C'est la première fois que l'on reconnaît explicitement un droit des fidèles à ce que leurs demandes ne tombent pas dans le vide.
Jusqu'à présent, la pratique —surtout dans les questions douloureuses ou polémiques— était de répondre de manière sélective. Ce silence institutionnel, qui pendant des années a protégé des manœuvres internes peu claires et alimenté des pressions illégitimes, est banni par un système traçable et contrôlable.
Centralité retrouvée du Secrétariat d'État : la fin d'une étape fragmentée
Le texte renforce clairement le rôle du Secrétariat d'État, affaibli pendant le pontificat de François par des décisions et des préjugés qui ont généré des tensions inutiles et un manque de coordination.
Le nouveau Règlement établit l'obligation de partager des documents entre dicastères, une gestion coordonnée des compétences multiples, la révision périodique des rapports internes, la co-signature d'actes communs et l'envoi systématique au Secrétariat d'État de tout acte destiné au Pape.
La Curie cesse d'être un mosaïque de compartiments étanches et devient un organisme intégré et hiérarchiquement ordonné.

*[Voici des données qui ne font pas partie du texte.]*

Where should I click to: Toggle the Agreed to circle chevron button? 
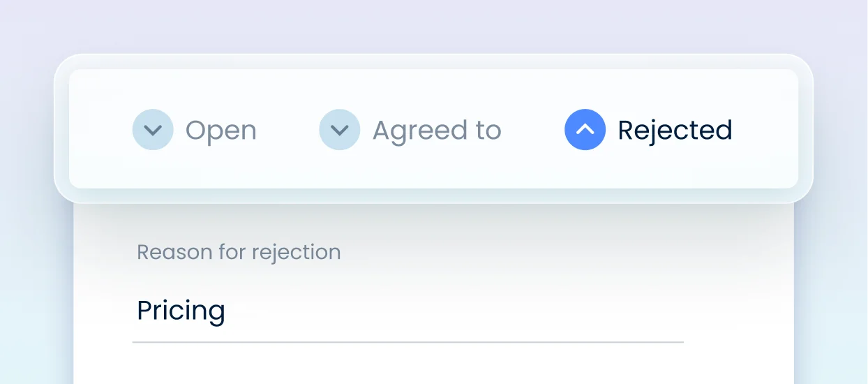click(x=340, y=130)
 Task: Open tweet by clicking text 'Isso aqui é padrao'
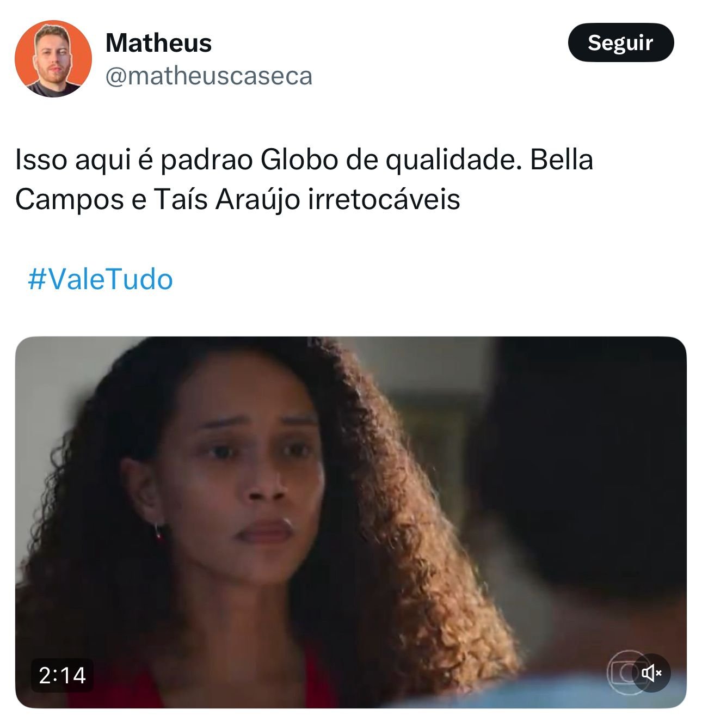pyautogui.click(x=134, y=160)
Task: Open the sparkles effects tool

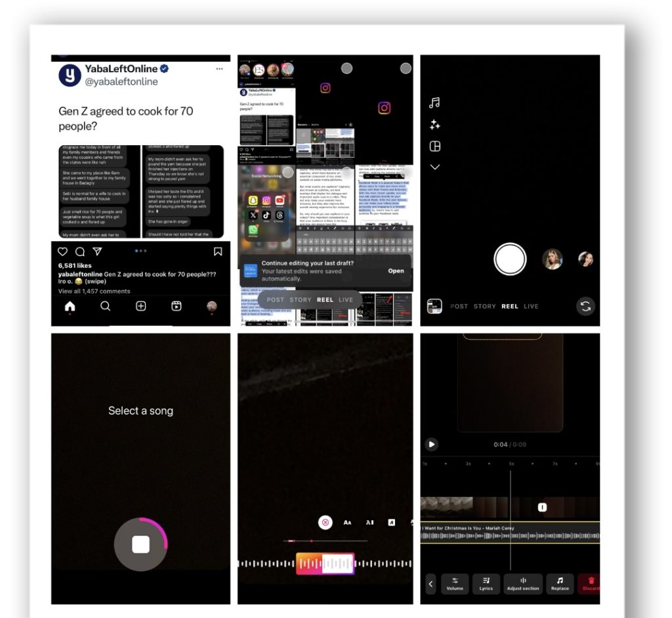Action: click(x=434, y=125)
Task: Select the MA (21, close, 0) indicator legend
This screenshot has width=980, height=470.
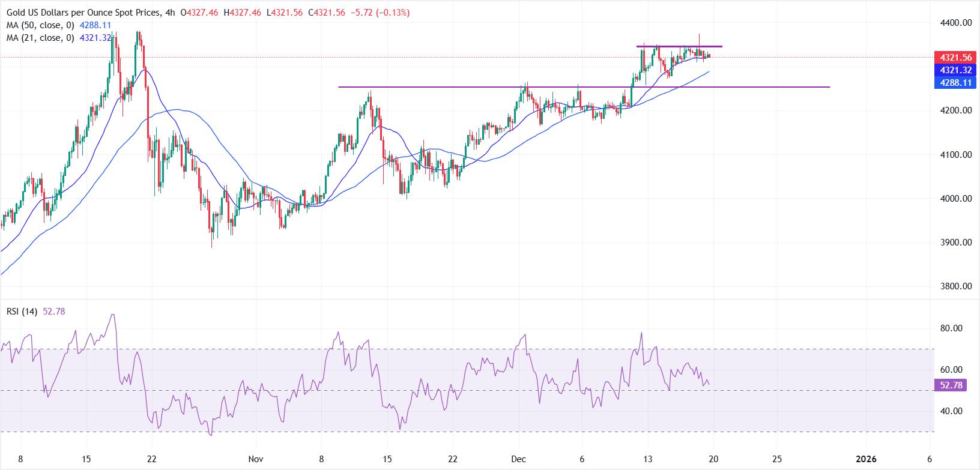Action: [39, 37]
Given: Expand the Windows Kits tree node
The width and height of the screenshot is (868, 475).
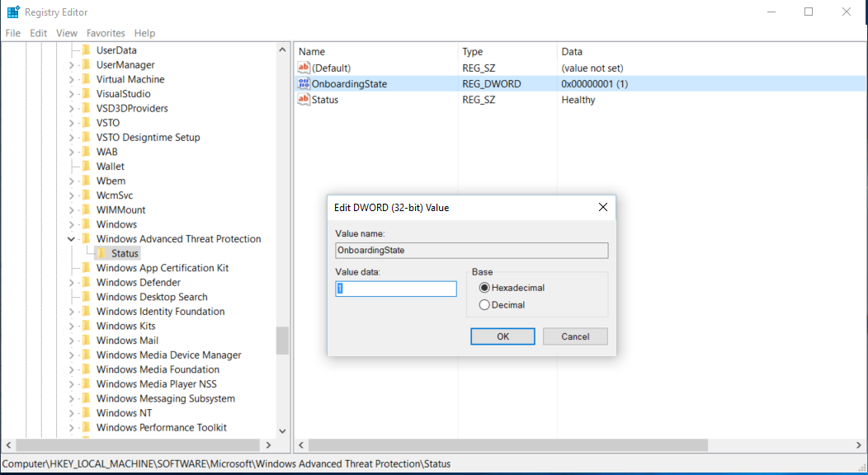Looking at the screenshot, I should click(72, 327).
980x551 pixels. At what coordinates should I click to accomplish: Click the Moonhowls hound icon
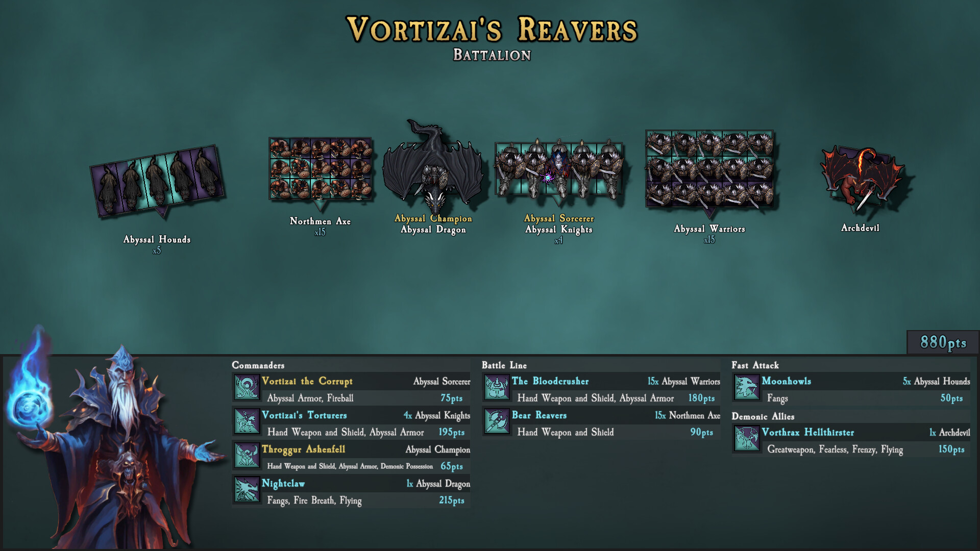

Une administration moderne
Le Saint-Siège assume un système administratif moderne. Maintenant tout acte doit être motivé juridiquement, il existe une procédure interne de recours, les dicastères peuvent réviser leurs propres décisions, tout est enregistré dans un archive unique également numérique et la notification électronique acquiert une valeur juridique.

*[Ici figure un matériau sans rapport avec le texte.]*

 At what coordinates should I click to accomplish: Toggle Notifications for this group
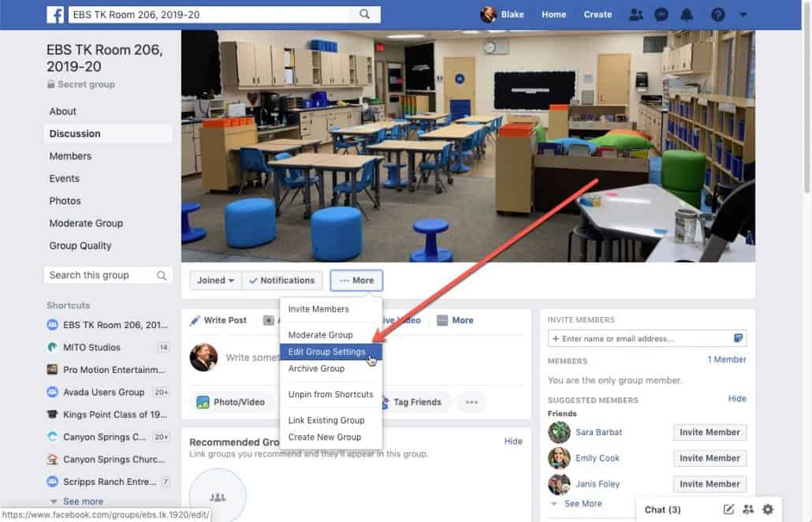pyautogui.click(x=281, y=279)
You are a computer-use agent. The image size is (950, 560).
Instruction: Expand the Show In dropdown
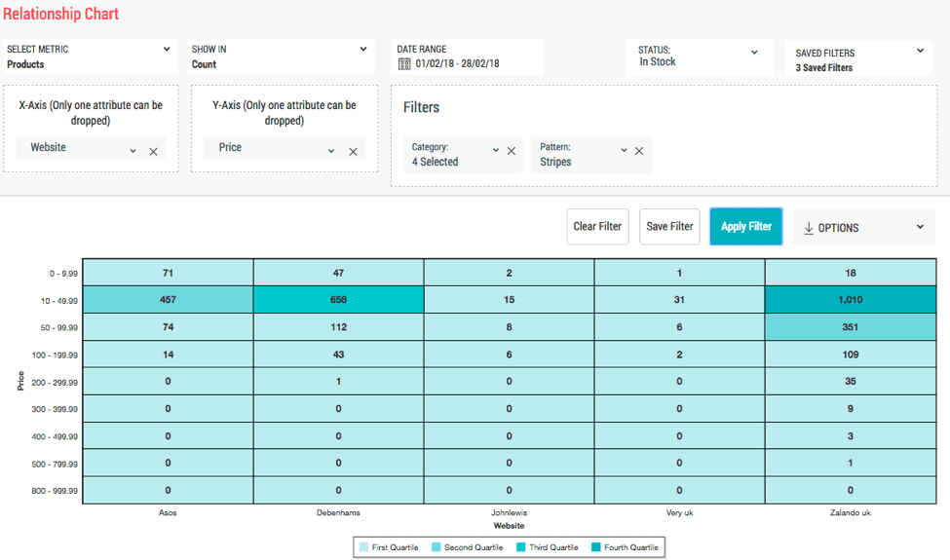363,50
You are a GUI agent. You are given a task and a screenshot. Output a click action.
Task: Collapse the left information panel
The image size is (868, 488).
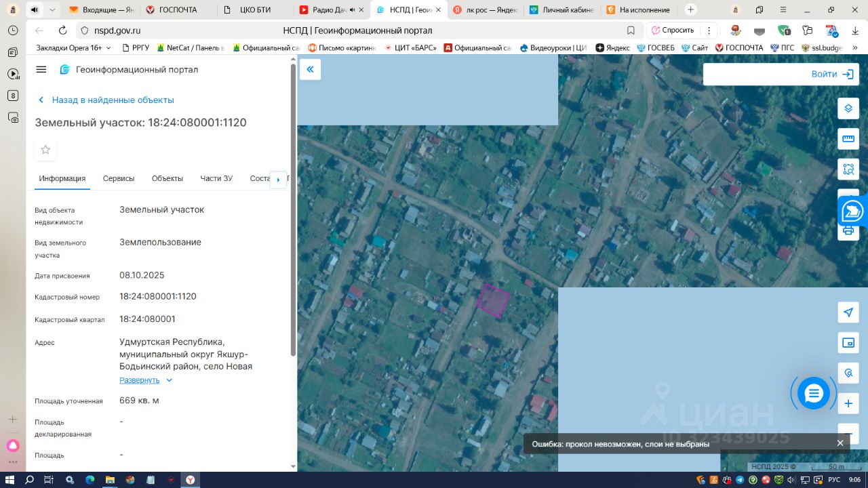310,69
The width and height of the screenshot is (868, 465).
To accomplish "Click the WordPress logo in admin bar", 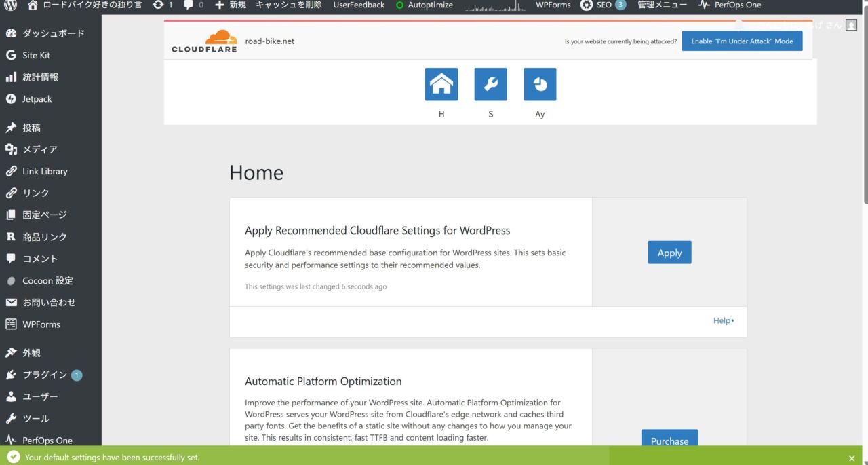I will (10, 5).
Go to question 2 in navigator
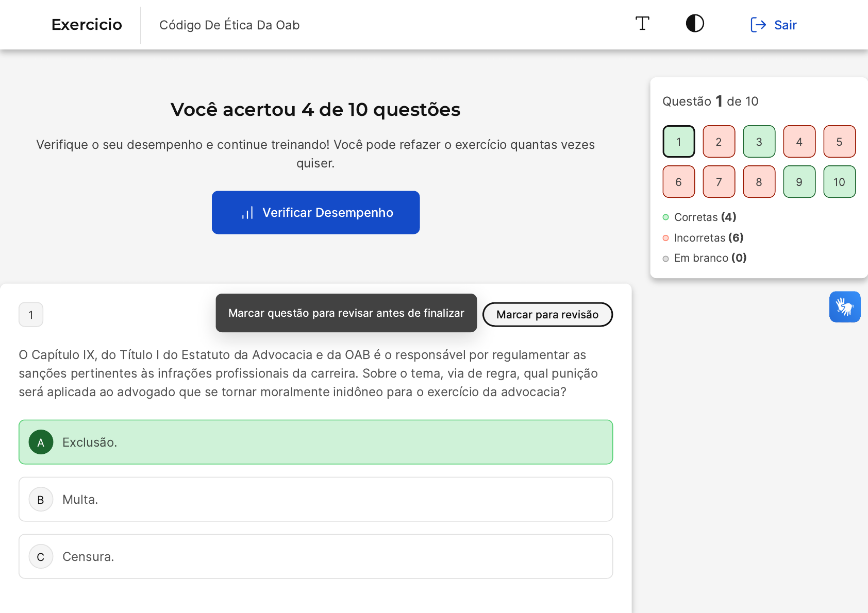Image resolution: width=868 pixels, height=613 pixels. point(719,142)
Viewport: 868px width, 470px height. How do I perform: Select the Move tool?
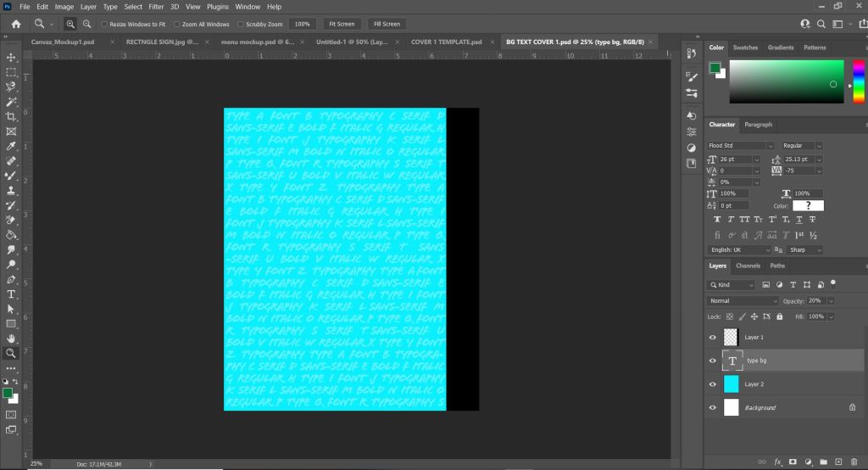11,57
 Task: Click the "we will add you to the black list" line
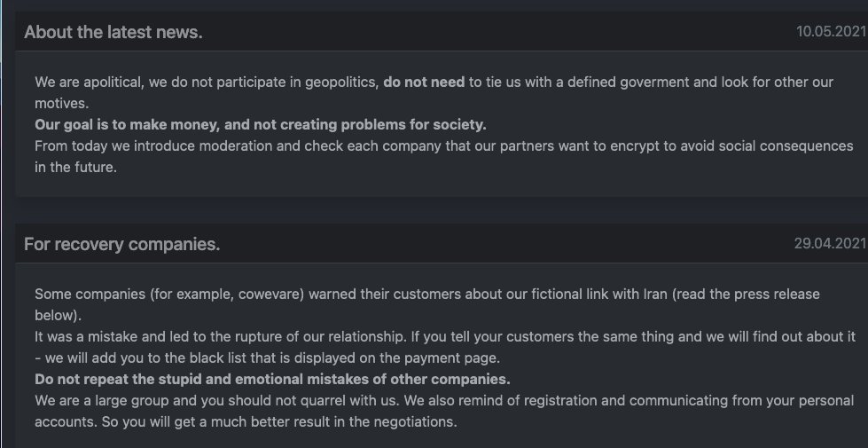tap(160, 358)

Ces obligations, inexistantes dans le régime précédent, rendent les actes curiaux plus vérifiables et moins arbitraires.
Fin de l'interventionnisme discrétionnaire
Le Règlement fixe des normes claires pour éviter des décisions unilatérales sans dialogue avec les Églises particulières, par conséquent, toute intervention concernant un diocèse exige d'écouter d'abord l'évêque, les décisions sur les instituts religieux requièrent un dialogue avec les supérieurs et les mesures sur les mouvements doivent respecter la compétence des évêques et du dicastère correspondant.
C'est une correction explicite face à la pratique —fréquente dans les décennies passées— d'agir “du haut” sans consulter, en lésant des droits humains et canoniques de base. La Curie se repositionne au service des évêques, non au-dessus d'eux.
Numérisation, archive et sécurité
Pour la première fois, on établit un système darchivage numérique obligatoire, classification des actes réservés en trois niveaux, registres d'accès, destruction contrôlée de documents et l'usage de systèmes informatiques certifiés.
Le Vatican passe ainsi d'une structure analogique à une administration numérique après des années de retard. À ce point, la syntonie entre Léon XIV et les organismes techniques a été totale : le Pape a même ordonné la numérisation de la Maison Pontificale pour moderniser jusqu'aux processus les plus basiques.
Formation, intégrité et évaluation
Le nouveau système exige une formation permanente obligatoire, des évaluations annuelles de performance, une déclaration de conflits d'intérêts et des critères éthiques liés au Règlement du Personnel.
Rien de cela n'existait auparavant. La réforme introduit responsabilité, rigueur et exigence professionnelle dans un environnement qui pendant des années a été marqué par l'informalité et le manque de contrôle.
Un nouvel esprit institutionnel
Vue dans son ensemble, la réforme n'est pas une mise à jour technique mais une refondation institutionnelle : la Curie passe d'un conglomérat rigide, lent et divisé à un organisme fonctionnel, connecté et transparent.
Le propre Léon XIV a demandé de réviser et de perfectionner divers passages avant d'accorder l'approbation définitive, ce qui explique le ton plus équilibré et la claire correction de certaines tendances de l'étape précédente.
Comme l'indique une source interne citée par Silere Non Possum, les documents “ne se contentent pas d'appliquer Praedicate Evangelium, mais corrigent sa trajectoire”.
Avec cette norme, le pontife marque une direction claire : une Curie plus ordonnée et plus responsable.